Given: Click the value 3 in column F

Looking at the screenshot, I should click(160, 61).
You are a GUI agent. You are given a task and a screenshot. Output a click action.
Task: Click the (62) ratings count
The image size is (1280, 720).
■ ■ ■
# Problem
Write out again every entry above, exactly as given.

# Finished task
Given: Click the value 3 in column F

Looking at the screenshot, I should click(160, 61).
You are a GUI agent. You are given a task and a screenshot. Output a click action.
Task: Click the (62) ratings count
The image size is (1280, 720).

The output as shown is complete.